Bisogna quindi ridurre la tassazione sull’elettricità e incrementarla sui prodotti energetici ad alto contenuto di CO2, eliminando sussidi e agevolazioni per il consumo, ad esempio, di prodotti petroliferi e gas naturale.

Finora gli Stati membri non hanno trovato un accordo per invertire la rotta. Lo scorso 11 maggio, riferisce Euractiv, un gruppo di lavoro dei Paesi Ue si è riunito per discutere le aliquote fiscali minime che dovrebbero essere applicate nella nuova direttiva.

Stabilire un consenso sulle aliquote minime, però, è un passo molto difficile e politicamente delicato. Altro tema complesso da risolvere è la durata dei periodi transitori, prima della completa abolizione delle agevolazioni fiscali per i carburanti fossili.

Quel che appare certo, è che la presidenza svedese di turno dell’Ue non riuscirà a trovare un accordo sulla direttiva. Il dossier da luglio passerà in mano alla Spagna; sembra assai improbabile che si arriverà a una soluzione politica prima delle elezioni europee del 2024.

Restano molti ostacoli da aggirare. In ballo ci sono gli interessi dei trasporti marittimi (compagnie di navigazione e società di assicurazione navale) e dell’industria della pesca, due settori che potrebbero essere colpiti dalla direttiva con le abolizioni di sussidi e agevolazioni per i carburanti, soprattutto il diesel.

Grecia, Malta, Cipro, Spagna e Portogallo sono tra i principali Paesi che difendono questi interessi.

Molte resistenze alla direttiva ci sono poi nell’Europa centrale e orientale; ad esempio, in Polonia il carbone è ancora molto usato per la produzione di energia e per il riscaldamento delle abitazioni, quindi il suo uso sarebbe molto penalizzato da una revisione delle tasse come quella tracciata da Bruxelles.

Va poi ricordato che con il nuovo mercato della CO2, già approvato da Parlamento e Consiglio, ci saranno impatti anche sui carburanti fossili impiegati nei trasporti stradali e nel riscaldamento.

Dal 2027 partirà, infatti, un mercato ETS II (Emissions Trading Scheme) che regolerà lo scambio di quote di CO2 in questi due settori.

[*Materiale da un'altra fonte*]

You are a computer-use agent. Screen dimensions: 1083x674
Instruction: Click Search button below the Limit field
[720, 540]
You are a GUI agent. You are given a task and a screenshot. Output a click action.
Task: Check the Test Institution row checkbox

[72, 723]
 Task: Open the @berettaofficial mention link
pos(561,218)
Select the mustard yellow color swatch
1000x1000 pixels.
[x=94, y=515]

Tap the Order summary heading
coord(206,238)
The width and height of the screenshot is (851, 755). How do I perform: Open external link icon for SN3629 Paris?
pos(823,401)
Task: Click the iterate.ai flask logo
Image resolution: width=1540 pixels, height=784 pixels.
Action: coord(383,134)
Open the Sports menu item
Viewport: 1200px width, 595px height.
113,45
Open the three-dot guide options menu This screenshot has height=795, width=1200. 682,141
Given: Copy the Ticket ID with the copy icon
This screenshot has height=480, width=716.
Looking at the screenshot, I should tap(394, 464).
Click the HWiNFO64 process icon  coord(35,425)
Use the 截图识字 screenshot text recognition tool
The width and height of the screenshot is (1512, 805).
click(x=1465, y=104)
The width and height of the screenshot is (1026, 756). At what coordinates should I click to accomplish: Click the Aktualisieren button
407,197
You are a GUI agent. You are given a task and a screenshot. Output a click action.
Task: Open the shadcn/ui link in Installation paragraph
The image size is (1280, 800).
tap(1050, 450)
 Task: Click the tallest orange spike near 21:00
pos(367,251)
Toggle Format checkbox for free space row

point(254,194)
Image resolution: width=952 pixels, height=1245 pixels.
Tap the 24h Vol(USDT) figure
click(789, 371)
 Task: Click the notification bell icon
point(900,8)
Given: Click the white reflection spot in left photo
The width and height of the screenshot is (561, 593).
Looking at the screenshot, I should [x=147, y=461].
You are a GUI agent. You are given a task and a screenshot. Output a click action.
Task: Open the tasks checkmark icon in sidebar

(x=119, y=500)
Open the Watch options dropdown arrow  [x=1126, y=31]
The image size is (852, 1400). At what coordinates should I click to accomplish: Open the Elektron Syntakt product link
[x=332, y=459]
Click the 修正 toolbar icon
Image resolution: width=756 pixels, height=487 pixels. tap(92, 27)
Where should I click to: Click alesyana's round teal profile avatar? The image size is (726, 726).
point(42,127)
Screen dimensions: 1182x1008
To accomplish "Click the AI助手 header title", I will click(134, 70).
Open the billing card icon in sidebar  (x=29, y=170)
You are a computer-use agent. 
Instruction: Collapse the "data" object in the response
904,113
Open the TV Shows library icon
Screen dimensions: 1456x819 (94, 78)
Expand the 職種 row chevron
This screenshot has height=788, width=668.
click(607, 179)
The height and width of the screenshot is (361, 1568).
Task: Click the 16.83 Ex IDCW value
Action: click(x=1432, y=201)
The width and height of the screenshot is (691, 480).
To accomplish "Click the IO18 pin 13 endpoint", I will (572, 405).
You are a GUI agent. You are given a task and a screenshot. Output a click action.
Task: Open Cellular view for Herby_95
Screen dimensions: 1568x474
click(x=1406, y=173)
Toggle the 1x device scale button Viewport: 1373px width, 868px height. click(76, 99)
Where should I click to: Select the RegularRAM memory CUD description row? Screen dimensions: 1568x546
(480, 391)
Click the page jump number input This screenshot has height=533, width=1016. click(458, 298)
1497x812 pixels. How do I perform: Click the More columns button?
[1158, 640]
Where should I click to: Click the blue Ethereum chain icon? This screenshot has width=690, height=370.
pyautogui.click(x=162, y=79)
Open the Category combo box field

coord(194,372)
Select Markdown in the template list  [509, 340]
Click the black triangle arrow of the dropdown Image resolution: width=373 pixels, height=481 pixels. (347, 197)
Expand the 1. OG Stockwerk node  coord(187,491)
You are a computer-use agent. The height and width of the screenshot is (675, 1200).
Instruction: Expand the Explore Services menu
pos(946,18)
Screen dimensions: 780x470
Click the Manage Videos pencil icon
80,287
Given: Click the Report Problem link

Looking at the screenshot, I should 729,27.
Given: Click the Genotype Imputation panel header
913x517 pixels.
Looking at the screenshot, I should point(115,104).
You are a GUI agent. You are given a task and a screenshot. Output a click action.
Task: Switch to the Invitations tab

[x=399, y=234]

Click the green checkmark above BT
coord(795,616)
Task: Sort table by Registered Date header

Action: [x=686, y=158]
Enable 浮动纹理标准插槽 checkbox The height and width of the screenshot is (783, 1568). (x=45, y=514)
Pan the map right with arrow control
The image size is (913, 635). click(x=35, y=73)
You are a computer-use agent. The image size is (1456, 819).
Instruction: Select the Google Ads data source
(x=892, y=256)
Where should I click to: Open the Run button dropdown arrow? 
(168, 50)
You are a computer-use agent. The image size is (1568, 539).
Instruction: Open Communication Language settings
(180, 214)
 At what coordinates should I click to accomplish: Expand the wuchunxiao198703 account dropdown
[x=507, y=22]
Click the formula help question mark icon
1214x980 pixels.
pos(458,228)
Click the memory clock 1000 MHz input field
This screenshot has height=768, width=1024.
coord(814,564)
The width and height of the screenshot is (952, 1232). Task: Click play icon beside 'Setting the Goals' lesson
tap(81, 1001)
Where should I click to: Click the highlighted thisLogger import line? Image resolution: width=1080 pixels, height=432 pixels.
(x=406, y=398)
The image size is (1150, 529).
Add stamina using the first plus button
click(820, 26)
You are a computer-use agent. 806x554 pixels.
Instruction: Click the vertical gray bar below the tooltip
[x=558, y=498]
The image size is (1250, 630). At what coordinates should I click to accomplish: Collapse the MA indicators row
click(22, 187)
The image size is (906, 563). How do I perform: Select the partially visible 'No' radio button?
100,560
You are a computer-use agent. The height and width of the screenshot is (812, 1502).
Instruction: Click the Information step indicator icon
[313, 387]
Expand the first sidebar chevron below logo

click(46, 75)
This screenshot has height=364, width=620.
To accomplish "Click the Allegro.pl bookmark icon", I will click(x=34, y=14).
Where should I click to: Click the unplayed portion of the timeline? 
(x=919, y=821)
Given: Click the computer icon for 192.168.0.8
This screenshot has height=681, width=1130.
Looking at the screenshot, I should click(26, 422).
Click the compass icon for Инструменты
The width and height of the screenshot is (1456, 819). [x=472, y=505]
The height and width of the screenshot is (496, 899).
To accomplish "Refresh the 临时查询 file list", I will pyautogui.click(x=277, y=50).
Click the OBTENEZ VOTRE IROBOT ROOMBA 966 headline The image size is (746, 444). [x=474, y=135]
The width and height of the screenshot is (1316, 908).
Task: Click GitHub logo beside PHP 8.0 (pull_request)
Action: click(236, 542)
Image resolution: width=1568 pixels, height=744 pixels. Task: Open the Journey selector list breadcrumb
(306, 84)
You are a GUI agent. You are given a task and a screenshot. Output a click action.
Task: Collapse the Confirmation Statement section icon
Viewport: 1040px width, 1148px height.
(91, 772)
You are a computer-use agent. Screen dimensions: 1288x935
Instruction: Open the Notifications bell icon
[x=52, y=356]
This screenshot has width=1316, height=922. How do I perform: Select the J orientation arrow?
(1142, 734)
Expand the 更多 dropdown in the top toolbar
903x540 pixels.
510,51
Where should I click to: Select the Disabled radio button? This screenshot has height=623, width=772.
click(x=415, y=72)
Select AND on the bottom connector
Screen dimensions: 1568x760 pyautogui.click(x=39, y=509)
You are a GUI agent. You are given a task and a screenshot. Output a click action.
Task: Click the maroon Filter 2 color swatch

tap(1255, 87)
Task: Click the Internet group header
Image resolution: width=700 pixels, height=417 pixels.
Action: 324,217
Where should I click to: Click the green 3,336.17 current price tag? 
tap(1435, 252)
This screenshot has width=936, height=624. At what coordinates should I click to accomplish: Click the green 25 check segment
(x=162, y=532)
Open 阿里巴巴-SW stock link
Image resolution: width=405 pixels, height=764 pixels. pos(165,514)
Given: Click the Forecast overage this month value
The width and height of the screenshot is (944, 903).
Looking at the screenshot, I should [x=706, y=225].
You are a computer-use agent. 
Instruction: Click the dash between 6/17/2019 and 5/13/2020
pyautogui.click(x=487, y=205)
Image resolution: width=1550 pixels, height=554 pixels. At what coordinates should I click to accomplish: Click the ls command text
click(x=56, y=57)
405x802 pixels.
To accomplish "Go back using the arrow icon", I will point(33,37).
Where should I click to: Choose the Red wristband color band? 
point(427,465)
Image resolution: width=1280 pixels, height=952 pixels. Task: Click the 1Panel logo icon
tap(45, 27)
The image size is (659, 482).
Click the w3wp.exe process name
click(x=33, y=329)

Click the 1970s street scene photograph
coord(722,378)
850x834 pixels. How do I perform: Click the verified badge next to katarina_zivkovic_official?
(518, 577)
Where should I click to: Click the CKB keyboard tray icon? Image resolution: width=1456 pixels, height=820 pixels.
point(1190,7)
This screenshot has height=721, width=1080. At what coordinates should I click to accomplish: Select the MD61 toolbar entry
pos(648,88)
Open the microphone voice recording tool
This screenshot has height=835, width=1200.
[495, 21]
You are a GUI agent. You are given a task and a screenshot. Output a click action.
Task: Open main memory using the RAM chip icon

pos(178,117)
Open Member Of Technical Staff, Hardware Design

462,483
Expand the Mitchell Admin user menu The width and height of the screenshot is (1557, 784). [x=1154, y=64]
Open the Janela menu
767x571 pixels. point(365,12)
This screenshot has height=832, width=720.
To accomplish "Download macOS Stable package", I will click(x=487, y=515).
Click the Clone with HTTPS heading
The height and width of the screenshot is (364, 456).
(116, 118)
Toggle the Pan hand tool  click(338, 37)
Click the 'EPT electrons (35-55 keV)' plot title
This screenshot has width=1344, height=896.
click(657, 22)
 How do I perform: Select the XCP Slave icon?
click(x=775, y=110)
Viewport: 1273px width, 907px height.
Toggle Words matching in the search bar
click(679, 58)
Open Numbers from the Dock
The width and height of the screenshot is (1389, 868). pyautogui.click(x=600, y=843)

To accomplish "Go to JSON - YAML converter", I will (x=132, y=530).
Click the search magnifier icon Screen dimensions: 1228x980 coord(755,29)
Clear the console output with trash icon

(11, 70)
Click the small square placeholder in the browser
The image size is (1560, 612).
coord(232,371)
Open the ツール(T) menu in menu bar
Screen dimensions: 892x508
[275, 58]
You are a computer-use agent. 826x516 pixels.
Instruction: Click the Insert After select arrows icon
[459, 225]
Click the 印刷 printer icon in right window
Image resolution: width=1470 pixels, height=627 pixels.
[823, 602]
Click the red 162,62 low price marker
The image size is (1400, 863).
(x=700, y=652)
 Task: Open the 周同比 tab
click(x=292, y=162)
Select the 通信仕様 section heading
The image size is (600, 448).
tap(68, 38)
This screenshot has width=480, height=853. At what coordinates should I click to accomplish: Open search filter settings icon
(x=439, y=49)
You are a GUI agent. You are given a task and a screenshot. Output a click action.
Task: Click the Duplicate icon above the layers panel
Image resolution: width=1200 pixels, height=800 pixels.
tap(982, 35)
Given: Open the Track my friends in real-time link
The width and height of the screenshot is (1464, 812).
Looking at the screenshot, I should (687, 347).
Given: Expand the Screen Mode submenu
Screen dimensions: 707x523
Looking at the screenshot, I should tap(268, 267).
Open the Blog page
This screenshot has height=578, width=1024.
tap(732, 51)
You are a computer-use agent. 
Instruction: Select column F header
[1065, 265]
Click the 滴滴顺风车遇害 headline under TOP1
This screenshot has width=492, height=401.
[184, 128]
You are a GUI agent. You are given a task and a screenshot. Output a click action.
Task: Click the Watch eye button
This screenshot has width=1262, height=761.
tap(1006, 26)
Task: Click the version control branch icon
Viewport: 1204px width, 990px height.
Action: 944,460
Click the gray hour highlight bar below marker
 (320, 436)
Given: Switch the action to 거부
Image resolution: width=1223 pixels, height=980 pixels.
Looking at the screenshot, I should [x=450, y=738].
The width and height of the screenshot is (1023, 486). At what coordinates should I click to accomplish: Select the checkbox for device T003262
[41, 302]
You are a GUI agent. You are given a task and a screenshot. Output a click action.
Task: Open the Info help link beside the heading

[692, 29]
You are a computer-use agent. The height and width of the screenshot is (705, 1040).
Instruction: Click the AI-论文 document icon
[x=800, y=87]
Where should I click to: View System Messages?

E ciò ha fatto preoccupare molti Paesi, per il possibile futuro incremento dei prezzi di benzina e gasolio a causa di un costo della CO2 sempre più elevato.

Inoltre, il mercato ETS includerà per la prima volta le emissioni delle navi e saranno gradualmente eliminate le quote gratuite per il settore aereo.

Molti Paesi, in definitiva, temono che la direttiva sulla tassazione energetica, in aggiunta al mercato ETS, farà impennare i prezzi dei combustibili fossili, con forti impatti su famiglie e imprese.